Prominent existing approaches for detection of phishing websites can be categorized as follows:
Detect and block the phishing web sites manually in time
Detecting phishing webpages manually is one of the common approaches. User needs to be aware of various kinds of phishing-attacks and prior knowledge is essential in identifying these webpages in real-time. Williams and Li (2017) proposed an architectural model that evaluates ACT-R cognitive behavior. This is carried out by analyzing the authenticity of webpages based on the HTTP padlock security indicator. Afroz and Greenstadt (2011) has come up with a technique called ‘PhishZoo’ which uses site profiling as well as profile matching in the detection process. This technique makes a list of all sensitive websites and this list will be used to compare the loaded website. This approach is mainly based on matching the content of the Legitimate webpage with the Non-Legitimate one.
Detection based on URL and content of websites
Detection methods based on URL uses various characteristics of the website URL to filter phishing websites. Ma et al. (2009) implements learning online along with methods to identify host-based and lexical properties of phishing website URLs.

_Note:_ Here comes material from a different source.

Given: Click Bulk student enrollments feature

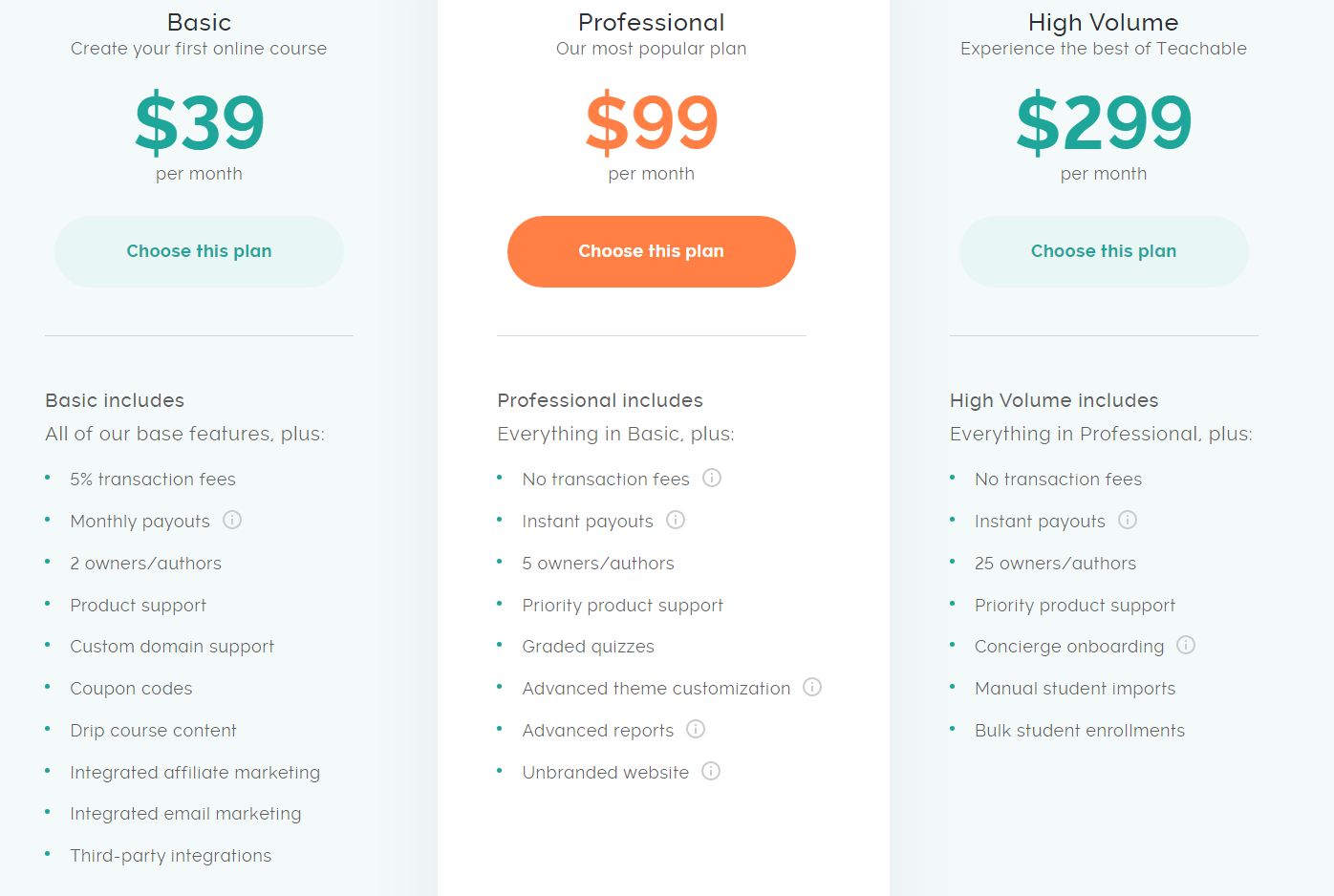Looking at the screenshot, I should click(x=1080, y=731).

Content-based detection compares the content of the website viewed by the user with the original one. Mao et al. (2017) have proposed a system that detects phishing by analyzing similarities in components in websites. This method uses URL tokens to improve prediction accuracy of illegitimate websites. In addition to that, it compares the CSS rules of the legitimate and non-legitimate websites to identify the phishing one. Futai et al. (2016) uses the Graph Mining technique to detect phishing webpages. This method detects those phishing websites that aren’t possible by the URL analysis technique. It also accounts for the repeated interaction between the website and the user. Therefore, by analyzing the statistics of repeated interaction between the website and the user, it generates the AD-URL graph which is used to detect the phishing website.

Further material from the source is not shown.